Articles Posted in Up Periscope

The UCLA Law Review has an excellent series of articles about forensic “science.”

The primary article:

The methods, techniques, and reliability of the forensic sciences in general, and the pattern identification disciplines in particular, have faced significant scrutiny in recent years. Critics have attacked the scientific basis for the assumptions and claims made by forensic scientists both in and out of the courtroom. Defenders have emphasized courts’ longstanding acceptance of forensic science evidence, the relative dearth of known errors, and practitioners’ skill and experience. This Article reflects an effort made by a diverse group of participants in these debates, including law professors, academics from several disciplines, and practicing forensic scientists, to find and explore common ground. To what extent do the forensic sciences need to change in order to place themselves on an appropriately secure foundation in the twenty- first century? We all firmly agree that the traditional forensic sciences in general, and the pattern identification disciplines, such as fingerprint, firearm, toolmark, and handwriting identification evidence in particular, do not currently possess—and absolutely must develop—a well-established scientific foundation. This can only be accomplished through the development of a research culture that permeates the entire field of forensic science. A research culture, we argue, must be grounded in the values of empiricism, transparency, and a commitment to an ongoing critical perspective. The forensic science disciplines need to substantially increase their commitment to evidence from empirical research as the basis for their conclusions. Sound research, rather than experience, training, and longstanding use, must become the central method by which assertions are justified. In this Article, we describe the underdeveloped research culture in the non-DNA forensic sciences, offer suggestions for how it might be improved, and explain why it matters.

The Supreme Court has decided Michigan v. Bryant, a confrontation clause case.

Professor Friedman has this to say:

A very unfortunate result. The vote was 6-2, per Justice Sotomayor (a surprise to me); the basis of the decision was that the primary purpose of the statements was to resolve an ongoing emergency (also a surprise to me). . . . . I will write more after I have had a chance to read and absorb the opinions.

Stars & Stripes reports:

In response to Rolling Stone’s article accusing a top general in Afghanistan of instructing subordinates to use psychological operations techniques on visiting U.S. dignitaries, the general’s chief spokesman, Lt.
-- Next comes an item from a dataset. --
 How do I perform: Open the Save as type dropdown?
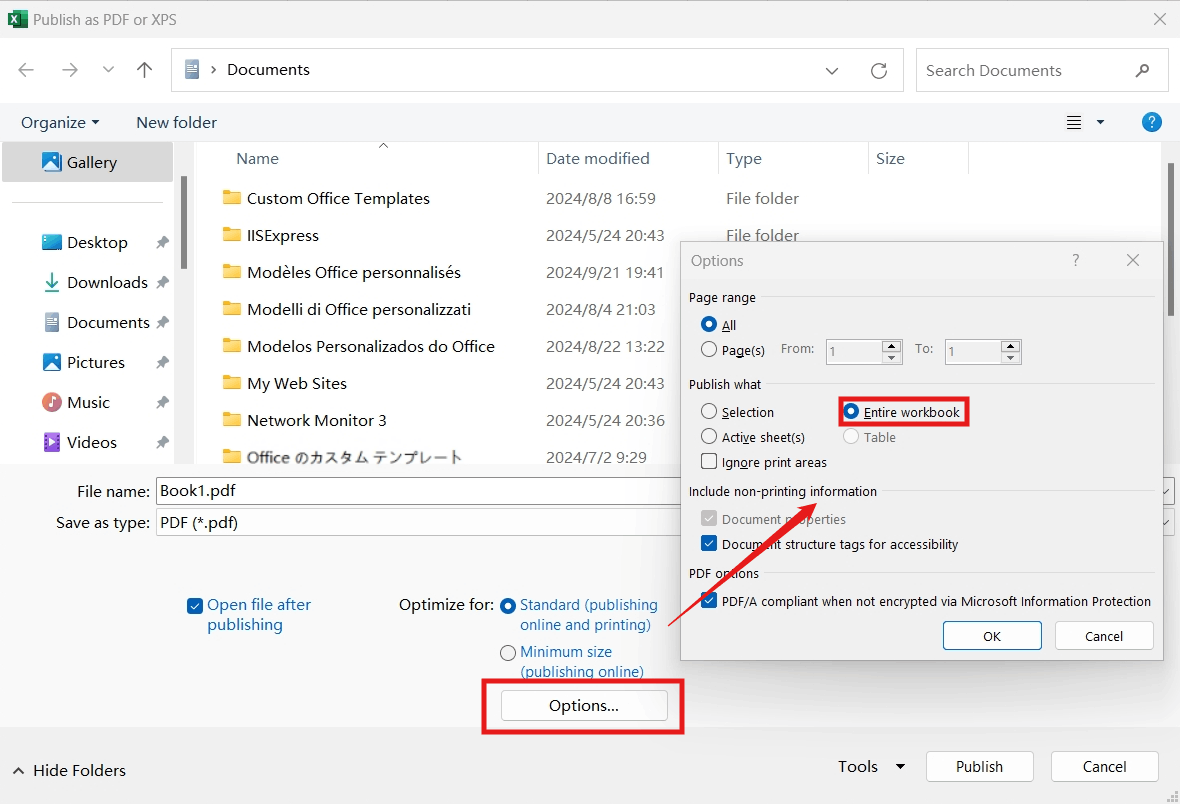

Col. Shawn Stroud, has sent a “personal message” to colleagues and members of the media to “categorically deny the assertion.”

New York Times reports:

The Post & Email has a piece titled:  Citizen to Sen. Scott Brown: Investigate Alleged Military Corruption:  SENATOR IS AWOL WHEN IT COMES TO CONVICTED SERGEANT OF MARINES FROM HIS OWN STATE.

https://www.thepostemail.com/wp-content/uploads/2011/02/Sgt.-Lawrence-Hutchins.jpgThe following letter was sent by Sgt. Timothy J. Harrington to Massachusetts Senator Scott Brown regarding Sgt. Lawrence Hutchins, who was court-martialed and received an 11-year sentence for allegedly killing an Iraqi man in 2006.  Hutchins has served four years of that sentence at Ft. Leavenworth, was released for nine months pending his appeal, butreturned to prison on Friday, February 18, 2011.

AP reports:

Eight years ago, a child protection investigator and a deputy sheriff removed a 9-year-old Oregon girl from her classroom and questioned her at length as to whether her father had sexually abused her. According to the girl, they wouldn’t take "no" for an answer, and she falsely incriminated her father.

Based on the aggressive and zealous efforts of military FAP’s and others this case is worth following. 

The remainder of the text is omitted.